日前,TsingtaoAI推出的“具身智能高校实训解决方案-从AI大模型+机器人到通用具身智能”基于华为技术有限公司AI框架昇思MindSpore,完成并通过昇腾相互兼容性技术认证。
TsingtaoAI&华为昇腾联合解决方案
本项目“具身智能高校实训解决方案”以实现高校内的AI大模型与机器人技术结合为目标,提供从多模态感知到任务执行及反馈优化的完整架构。基于华为昇腾AI基础设施及昇思MindSpore框架,项目在技术深度、应用广度和创新性方面具有显著优势。架构包含以下四层逻辑模块:
1. 多模态感知层
该层通过融合语音、视觉及触觉数据,实现对物理环境的全面感知:
- 语音感知:利用如Whisper等自然语言处理模型将语音转化为文本,并解析指令意图。

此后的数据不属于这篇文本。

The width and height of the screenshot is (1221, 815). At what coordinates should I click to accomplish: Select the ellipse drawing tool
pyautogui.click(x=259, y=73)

- 视觉感知:采用深度相机构建三维环境模型,实现物体识别与空间定位,为任务提供视觉输入。
- 触觉感知:机械臂末端搭载力矩传感器,实时反馈抓取力,确保动作的安全性与精确性。
2. 多模态理解与决策层
- 多模态融合:通过华为昇思框架整合语音、视觉及触觉信息,利用如Yi-Large、CogVLM2等大语言模型解析复杂指令(如“将蓝色圆柱放在红色方块旁”),生成可执行的任务规划。
- 语义理解与推理:多模态信息经深度融合后,形成任务语义与目标坐标描述,指导机械臂操作。
3. 行动执行层
该层完成从指令解析到物理任务执行的闭环:
- 任务规划与路径生成:通过逆运动学算法将多模态决策转化为机械臂的关节运动指令,利用高精度六自由度机械臂完成任务。
- 实时调整:结合触觉和视觉反馈,实时优化路径与动作参数,提升任务完成效率与稳定性。
4. 学习反馈层
此层致力于持续提升系统性能:
- 强化学习与仿真优化:在仿真环境中,通过深度强化学习优化执行策略,使系统不断进化以适应复杂动态环境。
- 教学数据记录与分析:记录实训中的任务数据,供学生复盘并设计优化方案。
技术创新与应用场景
- 技术创新:以大语言模型、3D视觉和多模态感知为核心,结合华为昇腾的高性能AI计算平台,提升机械臂在感知、理解和执行方面的能力。
- 应用场景:通过任务分解和多模态数据处理,培养学生对多模态感知和自然语言指令执行的理解,支持本科及研究生在智能机器人、自动化、人工智能等方向的实践教学。
该方案不仅推动了高校智能教育体系的现代化升级,更为行业具身智能技术提供了标准化的实训范式。